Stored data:
---
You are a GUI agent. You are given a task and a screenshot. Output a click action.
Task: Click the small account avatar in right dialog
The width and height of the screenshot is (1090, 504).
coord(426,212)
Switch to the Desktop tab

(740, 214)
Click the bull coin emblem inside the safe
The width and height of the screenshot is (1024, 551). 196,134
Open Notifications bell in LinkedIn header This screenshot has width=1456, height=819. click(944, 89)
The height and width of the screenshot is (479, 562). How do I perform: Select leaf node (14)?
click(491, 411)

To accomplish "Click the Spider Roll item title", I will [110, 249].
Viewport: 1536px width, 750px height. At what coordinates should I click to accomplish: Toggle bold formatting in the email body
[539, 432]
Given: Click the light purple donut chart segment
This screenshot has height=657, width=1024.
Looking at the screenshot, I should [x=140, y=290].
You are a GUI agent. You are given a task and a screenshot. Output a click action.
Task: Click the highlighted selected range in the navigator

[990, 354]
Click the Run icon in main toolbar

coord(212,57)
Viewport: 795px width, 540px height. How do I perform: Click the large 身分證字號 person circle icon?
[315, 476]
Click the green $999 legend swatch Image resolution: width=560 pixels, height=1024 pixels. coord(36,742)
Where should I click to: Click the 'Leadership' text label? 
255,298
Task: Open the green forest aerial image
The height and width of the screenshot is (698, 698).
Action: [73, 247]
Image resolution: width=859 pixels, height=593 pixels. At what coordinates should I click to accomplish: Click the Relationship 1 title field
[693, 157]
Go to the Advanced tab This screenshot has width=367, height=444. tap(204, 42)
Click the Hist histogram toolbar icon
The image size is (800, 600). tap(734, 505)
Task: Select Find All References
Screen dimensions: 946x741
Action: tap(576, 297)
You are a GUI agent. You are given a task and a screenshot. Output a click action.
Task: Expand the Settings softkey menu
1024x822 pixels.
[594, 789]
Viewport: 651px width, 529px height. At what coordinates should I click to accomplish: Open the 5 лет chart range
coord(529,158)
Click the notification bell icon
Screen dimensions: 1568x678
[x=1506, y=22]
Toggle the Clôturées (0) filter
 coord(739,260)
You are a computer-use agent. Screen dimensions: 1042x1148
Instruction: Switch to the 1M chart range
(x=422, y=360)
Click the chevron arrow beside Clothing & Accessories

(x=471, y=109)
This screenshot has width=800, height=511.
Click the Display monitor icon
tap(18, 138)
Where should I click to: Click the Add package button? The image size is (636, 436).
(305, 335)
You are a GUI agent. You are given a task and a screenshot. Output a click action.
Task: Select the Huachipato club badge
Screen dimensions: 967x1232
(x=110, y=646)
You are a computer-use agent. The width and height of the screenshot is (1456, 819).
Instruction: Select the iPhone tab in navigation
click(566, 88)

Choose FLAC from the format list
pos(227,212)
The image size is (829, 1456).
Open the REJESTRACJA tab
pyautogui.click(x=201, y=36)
---
## Exercise aim
In the preceding records, how many lines include the word "computer"? Reply with the number only.

## Expected answer
2